Semmech stared at him. “Are you indeed, stranger?”

“I am.”

“And your name?”

“Gregor, my lord.”

The baron nodded. “The townsfolk say you’ve been in Anam less than a week, Gregor. Yet it was time enough to form a liaison that brings you little credit with me or my people.”

Gregor said nothing.

“You have taken lodging with Laella, in the farmstead north of the smithy, have you not?”

“I have, my lord.”

“Do you know what she and her companions are?”

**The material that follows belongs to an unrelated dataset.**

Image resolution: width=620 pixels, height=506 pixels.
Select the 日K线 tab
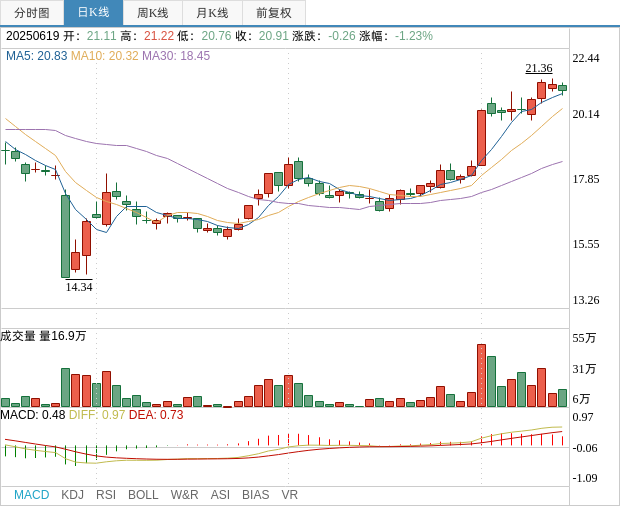pyautogui.click(x=93, y=13)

“I do, my lord.” Gregor kept his voice low.

The admission traced lines of displeasure across Semmech’s forehead. He looked Gregor up and down.

“You are young and strong, and your speech marks you as educated. Can you find no better associates?”

Gregor chose his words with care. “I am a stranger to your realm, my lord. I don’t know your customs, and I don’t wish to offend through ignorance. Have you decreed that no one may have dealings with Laella’s household?”

He locked eyes with the baron and willed a definite answer. Presently Semmech shook his head.

“Laella has made me welcome,” Gregor said. “She has been hospitable beyond what a traveler from the wastes could expect. I have provided her with certain services in recompense.”

The retainers brayed laughter. After a moment the baron smiled grimly.

“No doubt you have. But those women are not the choicest of Anam, Gregor. All have borne children, and all of them”—his lip curled—“died shortly after birth.”

Gregor did not reply.

“That doesn’t appear to surprise you.”

“I was aware of it, my lord.”

“Were you?” Semmech rose and stepped forward to peer down at Gregor. “Were you aware that their quickenings did not partake of man?”

“I was, my lord.”

Anger returned to the noble’s face. “Does it not disturb you to keep company with four witches, then?”

“I fear you are mistaken, my lord. They are not witches.”

The retainers murmured. Semmech’s face reddened.

“And how do you reach this conclusion in the face of what all of Anam has seen? Are you expert in such matters? A sorcerer yourself, perhaps?”

Gregor breathed deeply and braced himself. On this subject the geas would allow him no latitude at all. He marshaled his powers, let the mana he carried rise and pulse at the ready, lest he should need it to win free of that stone and iron cage.

“I am, my lord.” The retainers shouted as one. “I trained at the Scholium Arcanum in Urel, was certified a journeyman by Master Sorceress Duisenne, then was bound to speak only truth and sent west by Grand Master Aral, whom the students of the academy call the Skeptic.”

Shock displaced the anger from the noble’s expression. “You admit all this freely? To me?”

“The truth-geas compels it, my lord.”

Semmech staggered backward and collapsed onto his throne.